The changes at Walmart Media Group, which is being renamed Walmart Connect, better align the business with the retailer’s “One Walmart” philosophy of linking digital with in-store to achieve one cohesive brand experience. The new name is meant to reflect the different ways in which brands can reach the retailer’s shoppers, which now include an in-store network of 170,000 screens, sampling and even drive-in movies on top of digital placements that are likewise expanding.
In time for the 2021 holiday season, Walmart Connect is growing its digital capabilities to include the ability to send targeted ads to consumers across the web with the launch of a programmatic buying platform in partnership with technology company The Trade Desk. Walmart has operated a demand-side platform for use within its own digital properties since 2015, but the new partnership will expand options elsewhere online.
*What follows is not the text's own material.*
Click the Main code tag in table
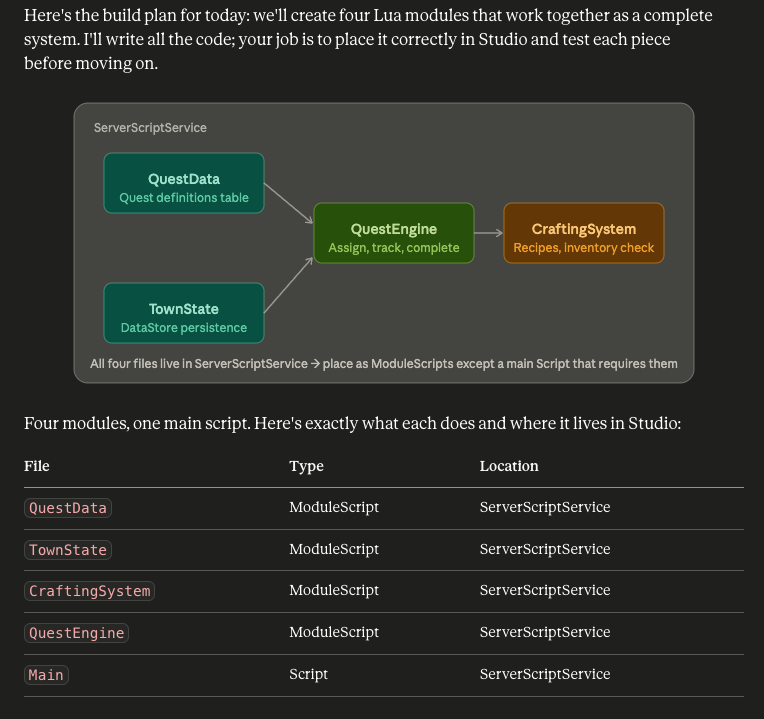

“We’re going to be taking our first-party data, which we believe is unparalleled — the physical and digital part of it — and use it to drive media performance outside of our proprietary sites," Walmart chief customer officer Janey Whiteside told Ad Age.
The goal is to leverage the retailer’s online and in-store shopper data — which will now also benefit from the retailer’s launch of Walmart+ — to aim for the holy grail of delivering personalized and tailored ad experiences and driving more effective media spend. Whiteside believes the new proposition offers enough value that even advertisers beyond those who sell product through Walmart will do business with the retailer, Ad Age reported.
As previously revealed during P2PX by Walmart’s director of omnichannel advertising transformation and acceleration, Whitney Cooper, additional digital enhancements to the ad business encompass search and display media while new in-store advertising opportunities include media placements on in-store TV walls and self-checkout screens that can be delivered with date, time and geographic specificity. Walmart Connect will also provide contactless sampling opportunities and look to sell ads in events such as the drive-in movies Walmart staged last summer.
Respondents to the annual Path to Purchase Trends Report survey gave Walmart decent scores for its ability to share actionable shopper data and for its effectiveness at segmenting online sales versus brick-and-mortar sales, but they also noted that partnering brands have to pay dearly for this privilege. The retailer is reportedly asking for $35 million in annual media spending for the highest levels of service and data sharing, which only top players can afford.
The moves follow a year in which the retailer launched a self-serve ad center platform and on-demand access to omnichannel reporting for all display and sponsored product campaigns, and doubled ad revenue, according to a corporate blog post. Ad Age provided an estimate for that figure at $3-$5 billion and says the retailer is aiming to hit north of $10 billion in revenue within five years as it seeks to become a top 10 player in the U.S. ad business. (For comparison, Amazon notched an estimated $20 billion in ad sales last year.)
A fast-growing, high-margin media business is a clear priority for Walmart especially as the retailer is still losing money with its e-commerce business, which is growing much faster than its store business, with online sales jumping 79% in its most recent quarter (ended Oct. 31, 2020).